What is left when the only thing you do best is taken away from you? ‘Standing Eight directed by Brian Kazmarck and written by Kazy Tauginas, who is also the lead, focuses on the story of Dusty, a professional boxer who gets his boxing license canceled after diagnosed with a disease called Systemic Lupus – a type of condition in which the autoimmune system of a person mistakenly attacks the healthy tissue in many parts of the body. When his competitor finds out, he challenges Dusty to take a tough decision by calling him a coward for hiding behind the pretext of a disease.

‘Standing Eight’ is about the unpredictable, tough obstacles we get hit by in life and about the hard decisions we sometimes need to make to overcome them. It is interesting to see the clear head with which Dusty actually deals with his condition. Despite all the provocations coming from Quinn (his competitor), he stands ground determined and dignified which actually proves the strength of his character. 

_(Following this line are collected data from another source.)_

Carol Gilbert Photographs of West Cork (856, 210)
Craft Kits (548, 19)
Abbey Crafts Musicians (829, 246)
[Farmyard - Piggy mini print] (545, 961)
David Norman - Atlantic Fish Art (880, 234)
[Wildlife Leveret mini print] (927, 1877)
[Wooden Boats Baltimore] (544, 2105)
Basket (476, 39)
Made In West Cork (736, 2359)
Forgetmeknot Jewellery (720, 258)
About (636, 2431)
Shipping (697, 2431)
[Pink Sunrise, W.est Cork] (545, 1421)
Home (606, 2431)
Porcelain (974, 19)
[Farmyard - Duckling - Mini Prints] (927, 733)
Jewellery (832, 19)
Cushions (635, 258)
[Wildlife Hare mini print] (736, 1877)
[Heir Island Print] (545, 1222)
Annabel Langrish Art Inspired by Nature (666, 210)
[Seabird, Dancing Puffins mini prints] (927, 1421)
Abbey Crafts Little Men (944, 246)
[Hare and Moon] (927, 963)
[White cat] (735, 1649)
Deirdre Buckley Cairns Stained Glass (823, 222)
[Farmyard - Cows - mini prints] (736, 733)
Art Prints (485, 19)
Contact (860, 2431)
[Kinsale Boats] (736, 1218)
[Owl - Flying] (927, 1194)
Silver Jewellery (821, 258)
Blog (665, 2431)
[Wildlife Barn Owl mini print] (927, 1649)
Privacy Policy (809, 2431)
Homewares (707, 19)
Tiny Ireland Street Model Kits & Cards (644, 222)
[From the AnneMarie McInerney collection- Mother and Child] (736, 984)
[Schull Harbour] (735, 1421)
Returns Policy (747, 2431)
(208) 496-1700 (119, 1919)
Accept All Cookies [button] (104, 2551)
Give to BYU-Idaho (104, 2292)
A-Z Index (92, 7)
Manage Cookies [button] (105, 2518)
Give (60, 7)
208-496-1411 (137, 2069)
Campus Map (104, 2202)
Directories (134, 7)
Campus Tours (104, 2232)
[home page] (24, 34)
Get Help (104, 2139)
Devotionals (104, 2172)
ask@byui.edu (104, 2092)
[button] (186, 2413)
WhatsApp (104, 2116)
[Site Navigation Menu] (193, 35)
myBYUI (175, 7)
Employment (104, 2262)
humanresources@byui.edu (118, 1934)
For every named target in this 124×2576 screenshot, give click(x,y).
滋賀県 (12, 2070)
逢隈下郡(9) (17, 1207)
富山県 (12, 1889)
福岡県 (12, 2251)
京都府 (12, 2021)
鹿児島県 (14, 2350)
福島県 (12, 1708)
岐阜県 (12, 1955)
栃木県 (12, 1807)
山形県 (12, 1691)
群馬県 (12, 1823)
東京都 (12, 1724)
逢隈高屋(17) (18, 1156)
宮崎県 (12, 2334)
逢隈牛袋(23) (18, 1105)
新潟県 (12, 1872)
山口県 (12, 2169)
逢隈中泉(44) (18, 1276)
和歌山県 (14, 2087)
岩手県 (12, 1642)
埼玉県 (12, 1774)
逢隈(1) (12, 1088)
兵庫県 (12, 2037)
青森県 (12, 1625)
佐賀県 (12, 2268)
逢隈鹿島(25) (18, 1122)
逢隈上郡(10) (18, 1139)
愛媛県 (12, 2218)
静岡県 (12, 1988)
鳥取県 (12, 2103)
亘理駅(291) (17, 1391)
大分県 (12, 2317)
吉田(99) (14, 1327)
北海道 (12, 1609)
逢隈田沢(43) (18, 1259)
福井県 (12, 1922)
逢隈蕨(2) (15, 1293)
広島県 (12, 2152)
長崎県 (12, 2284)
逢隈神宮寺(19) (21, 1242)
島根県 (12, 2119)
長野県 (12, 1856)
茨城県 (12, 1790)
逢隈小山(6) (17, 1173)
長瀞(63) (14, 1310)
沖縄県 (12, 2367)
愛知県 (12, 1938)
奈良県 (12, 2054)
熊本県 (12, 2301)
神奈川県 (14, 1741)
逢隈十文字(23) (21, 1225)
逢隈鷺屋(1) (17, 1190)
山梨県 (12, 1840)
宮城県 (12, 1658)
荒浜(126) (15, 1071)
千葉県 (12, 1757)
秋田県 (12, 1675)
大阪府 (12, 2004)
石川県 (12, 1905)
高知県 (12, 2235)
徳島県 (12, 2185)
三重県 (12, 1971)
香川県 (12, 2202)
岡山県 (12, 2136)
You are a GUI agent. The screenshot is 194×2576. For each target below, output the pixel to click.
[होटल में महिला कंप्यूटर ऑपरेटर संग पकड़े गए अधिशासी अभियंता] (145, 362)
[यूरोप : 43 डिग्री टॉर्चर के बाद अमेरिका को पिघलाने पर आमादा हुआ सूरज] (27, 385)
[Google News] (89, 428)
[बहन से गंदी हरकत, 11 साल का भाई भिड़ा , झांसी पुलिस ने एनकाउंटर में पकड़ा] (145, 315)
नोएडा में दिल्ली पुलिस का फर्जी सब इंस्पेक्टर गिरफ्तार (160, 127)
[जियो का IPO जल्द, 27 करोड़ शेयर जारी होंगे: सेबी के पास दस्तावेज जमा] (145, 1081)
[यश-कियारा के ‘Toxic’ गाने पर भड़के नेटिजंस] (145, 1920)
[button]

And when he eventually decides to accept Quinn’s challenge he doesn’t do it for money or fame but chooses an intimate place for the fight away from the spotlights. His gesture reflects not only that he has understood this was otherwise going to haunt him his entire life but is also a strong action against becoming a victim. It is eventually his way of declaring war against the disease he bears and a way of fighting against it. It is not the money, the glamour or the fame that counts but the fight in itself, and the manner in which it is given has the power to endow a man with character and define who he really is.

The film is an excellent example of a combination between an awareness film about the Lupus disease and both a motivational and powerful film. Convincing and dramatic, Kazy Tauginas makes an excellent role. You believe him all the way and you emotionally stick by his side.

‘Standing Eight’ is dynamic, intense and its ending fills you up with energy. It is a highly entertaining experience as much as it is inspiring.